Anyway, I get to this frontier of my knowledge and don't have a clear course of action yet. I've been running what I feel is a well-balanced allocation levered up to a hypothetical black swan DD of ~40%. I notice you are very risk-aware, but seem to have used that almost solely to slash risk/DD and not to produce higher returns. I know this is kind of an essay, but do you have any general thoughts?
Thanks,
Magic
Thanks of the question. As I understand there are two main ways to boost returns while still remaining risk concious:
1) The one you mentioned. Which is to lever up a 'optimal' AA all weather style allocation. This is method preferred by Dalio in his passive fund. It does make sense in theory. A 'ideal' allocation of 30% stocks 55% 10y Bonds and 15% Gold has an historical max real drawdown of -26% from 1926 to 2018. If you levered it up it would still be quite a bit away from -100%. So that could juice up returns while still controlling for risk, so its likely to produce a better overall risk adjusted returns vs stock heavy portfolios
2) The one I use. What I did was to try to learn what produces great risk adjusted returns in portfolios. To understand why is that 30/55/15 portfolio good (risk adjusted wise) vs other portfolios. And my conclusion (after extensive backtesting) was that its because it mimics the Taleb 'barbell' portfolio. If you think of bonds and gold as a single security (imagine if they came blundled together in an ETF), they would be a pretty darn stable store of value. They would perform during inflation like in the 70's, during deflation like in the 30's and during stable periods it would still grind up. So this is the 'safe asset' part of the barbell. Stocks is the risk part. Stocks are volatile but it can also produce huge exponential returns like in the 90's.
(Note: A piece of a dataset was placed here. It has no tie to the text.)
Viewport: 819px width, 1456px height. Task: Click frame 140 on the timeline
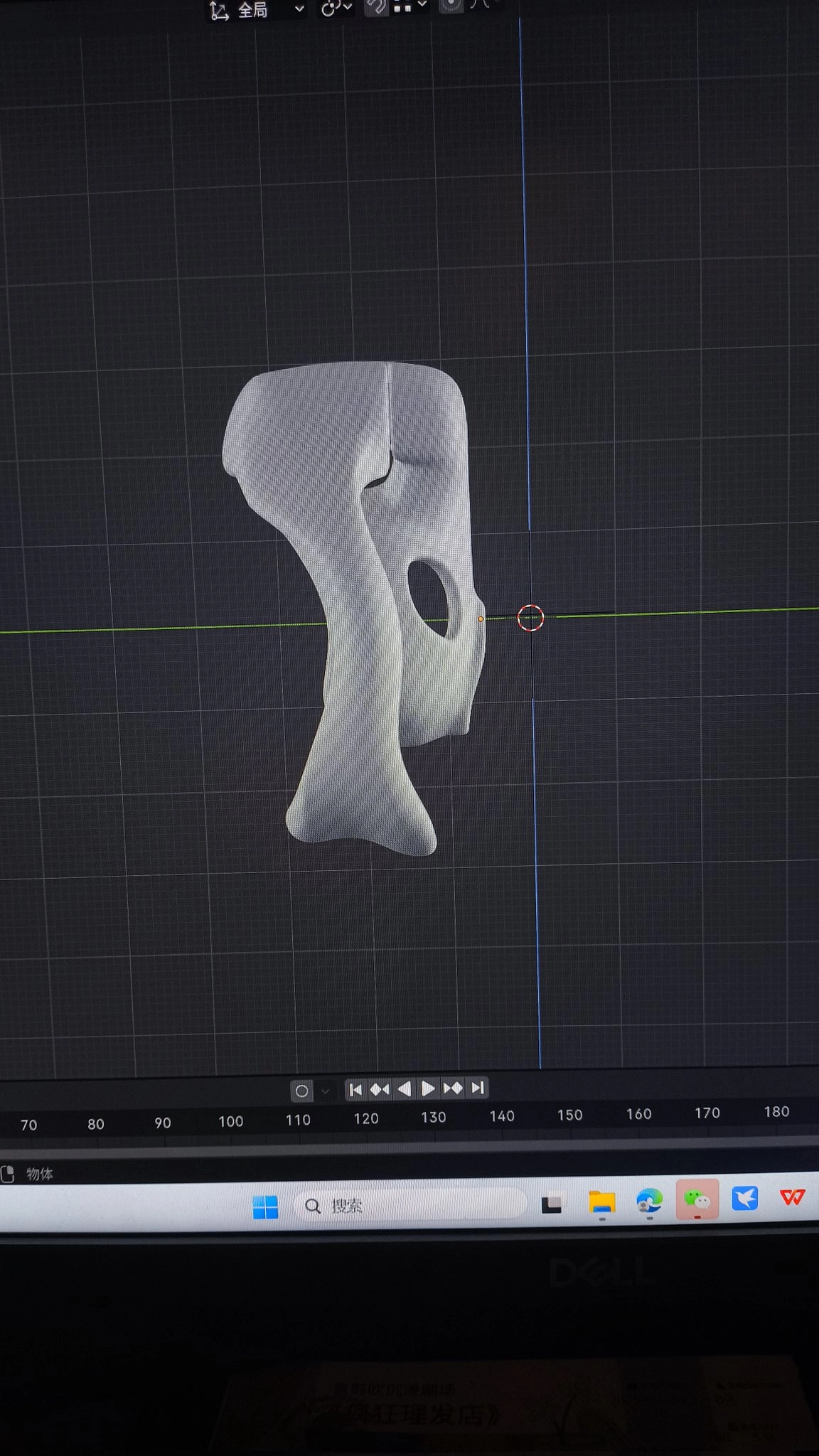pyautogui.click(x=501, y=1116)
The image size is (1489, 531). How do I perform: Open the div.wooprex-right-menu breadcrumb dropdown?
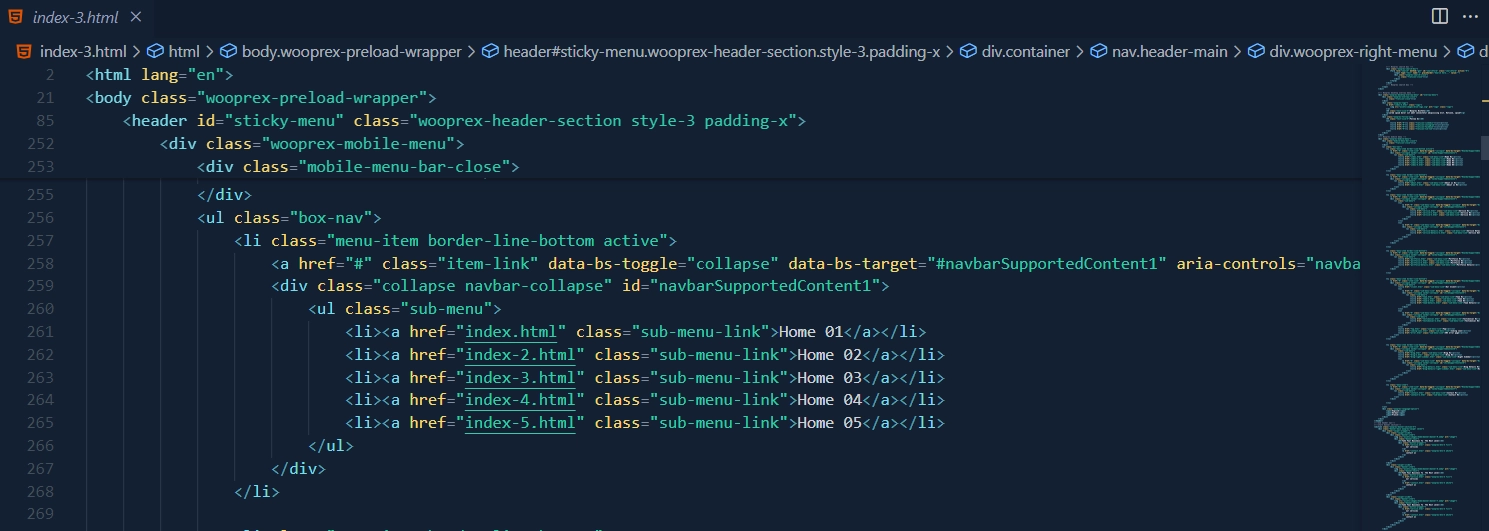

That 30/55/15 is great in a risk adjusted sense because it keeps most of its exposure in a stable store of value and a limited amount in volatile high return exponential assets
By going into a more extreme, I was able to see that the best portfolio that could possible exist (in risk adjusted terms) would be to keep 99% in a very stable store of value and 1% in early stage technology startup's (like the FB's of the world). You have the potential to become super rich but pretty much remove the chance of going broke.
To me, the big lesson was that you want a DRAWDOWN ANCHOR in a portfolio combined with EXPONENTIAL RETURNS (what I and Taleb call convexity). The drawdown anchor can be anything that you consider stable, it can be a combination of things (say 25% CHF T-Bills, 25% gold, 25% UST bonds, 25% other currencies) and the convexity can be anything that I think offers high potential returns at any given time (one year might be BTC, another it might be Brazilian stocks, in another it could be good old SPY).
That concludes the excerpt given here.